## Tujuan Latihan
Teruskan teks tentang Bandar Somba Opu, mulai setelah kalimat terakhirnya.

## Teks yang Dikaji

____________

Letak Bandar Somba Opu


Dalam Peta Makassar tahun 1638, jelas digambarkan letak bandar Somba Opu di barat
daya pulau Sulawesi Selatan, tepat di tengah - tengah jalur perdagangan antara Malaka ke arah
Barat dan Maluku ke arah Timur.
Fungsi Bandar Somba Opu :
a.Ibu kota Kerajaan Gowa,
b.Kota Pelabuhan dan Kegiatan Pelayaran,
c.Menyebarkan Agama Islam untuk memperluas pengaruh
Sejak abad XVI, di bandar Somba Opu telah didatangi pedagang muslim dari Malaka, Jawa dan
Sumatra. Agama Islam baru diterima sebagai agama resmi kerajaan Gowa pada masa
pemerintahan Raja Gowa XIV, Sultan Alauddin (1593-1639). Setelah agama Islam diterima
sebagai agama resmi Kerajaan Gowa, maka mulai saat itu kerajaan Gowa menjadi pusat
penyebaran agama Islam terhadap kerajaan-kerajaan disekitarnya,
d.Benteng Pertahanan Kerajaan Gowa
Benteng Somba Opu diperkokoh dengan bangunan dari atas batu karanng dan batu bata merah.
Panjang sisinya 1 atau 1,5 km, tinggi tembok nya 7 atau 8m, tebal temboknya 12 kaki (3,5 m),
sehingga pengawal istana dengan mudah dapat berkeliling diatas tembok. Di dalam benteng
terdapat alat-alat persenjataan seperti meriam. Di sebelah selatan benteng Somba Opu terdapat
benteng Barombong, Panna’kukang dan Garassi, sedang di sebelah utara terdapat benteng Mariso,
Baro’boso, Ujung Pandang, Ujung Tana dan benteng Tallo,. Sebagai Pangkalan Kegiatan Maritim.

Sumber Pendapatan Kerajaan Gowa


a) Kegiatan Masyarakat Pedagang
Suku Bugis Makassar terkenal sebagai pelaut yang ulung degan menggunakan perhu-perhu layar
phinisi dan lambo mengarungi perairan Nusantara. Mereka berlayar sejak abad XV ke Jawa,
Sumatra, Kalimantan, Malaka, bahkan sampai ke Manila. Mereka berlayar untuk mencari tripang
yang sangat laku dalam perdagangan dengan orang Cina.

____________

## Isi Kumpulan Data
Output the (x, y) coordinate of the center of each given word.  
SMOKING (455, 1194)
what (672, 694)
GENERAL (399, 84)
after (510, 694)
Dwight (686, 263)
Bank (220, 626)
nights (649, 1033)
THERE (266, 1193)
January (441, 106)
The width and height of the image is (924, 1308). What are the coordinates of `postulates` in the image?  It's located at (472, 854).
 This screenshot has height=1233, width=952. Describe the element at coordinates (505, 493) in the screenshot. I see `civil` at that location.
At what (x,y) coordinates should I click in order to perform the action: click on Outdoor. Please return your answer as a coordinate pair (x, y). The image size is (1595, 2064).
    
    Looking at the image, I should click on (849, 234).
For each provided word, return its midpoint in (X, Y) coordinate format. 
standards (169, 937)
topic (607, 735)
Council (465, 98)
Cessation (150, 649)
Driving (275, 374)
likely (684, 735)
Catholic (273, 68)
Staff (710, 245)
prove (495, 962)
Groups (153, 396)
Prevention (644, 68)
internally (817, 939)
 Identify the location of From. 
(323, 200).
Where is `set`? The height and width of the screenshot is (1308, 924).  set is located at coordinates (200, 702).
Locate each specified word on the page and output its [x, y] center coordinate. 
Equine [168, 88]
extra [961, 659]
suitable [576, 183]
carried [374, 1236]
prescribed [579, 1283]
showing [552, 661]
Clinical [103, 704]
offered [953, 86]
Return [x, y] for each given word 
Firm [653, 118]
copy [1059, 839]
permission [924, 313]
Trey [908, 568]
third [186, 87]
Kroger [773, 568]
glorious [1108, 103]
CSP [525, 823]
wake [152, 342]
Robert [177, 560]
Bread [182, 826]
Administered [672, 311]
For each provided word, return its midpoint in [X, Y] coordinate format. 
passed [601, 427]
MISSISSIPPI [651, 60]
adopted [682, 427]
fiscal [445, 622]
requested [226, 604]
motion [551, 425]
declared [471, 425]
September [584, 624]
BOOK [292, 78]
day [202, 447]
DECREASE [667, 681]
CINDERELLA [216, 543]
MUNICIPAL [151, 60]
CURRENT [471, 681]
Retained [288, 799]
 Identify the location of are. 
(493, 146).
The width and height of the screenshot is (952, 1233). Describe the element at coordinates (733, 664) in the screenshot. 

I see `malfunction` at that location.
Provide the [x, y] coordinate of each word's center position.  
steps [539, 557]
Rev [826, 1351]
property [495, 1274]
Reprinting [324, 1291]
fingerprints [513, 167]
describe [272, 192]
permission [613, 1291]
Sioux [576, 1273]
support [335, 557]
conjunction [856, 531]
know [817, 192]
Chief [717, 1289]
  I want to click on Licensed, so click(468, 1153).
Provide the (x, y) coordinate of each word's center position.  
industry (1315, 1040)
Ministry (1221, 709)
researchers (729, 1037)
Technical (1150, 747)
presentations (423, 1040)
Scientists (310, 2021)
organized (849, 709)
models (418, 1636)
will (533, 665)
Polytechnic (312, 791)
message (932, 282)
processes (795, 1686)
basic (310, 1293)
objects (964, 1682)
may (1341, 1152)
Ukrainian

____________

## Jawaban Tertulis
b) Sistem Perdagangan
Transaksi dagang pada waktu itu umunya dilakukan secara barter. Beras dan barang lainnya yang
dibeli di pelabuhan bagian barat oleh pedagang Bugis Makassar, kemudian dijual secara barter
dengan rempah-rempah. Penukaran secara barter didasarkan pada perbandingan kesatuan yang
telah ditetapkan oleh kedua belah pihak. Sistem barter yang digunakan para pedagang antara
pedagang asing dan lokal, berupa tukar menukar barang dagangan yang diperlukan. Seperti
pakaian, senjata, dan porselen dibawa oleh para pedagang dari Cina. Kemudian ditukar ke
pedagang Bugis Makassar untuk selanjutnya barang tersebut dibawa ke pelosok Sulawesi,
Kalimantan, Maluku, dan Nusa tenggara untuk ditukar dengan rempah-rempah, kayu cendana dan
kayu sapan, kemudian dijual lagi ke pedagang asing.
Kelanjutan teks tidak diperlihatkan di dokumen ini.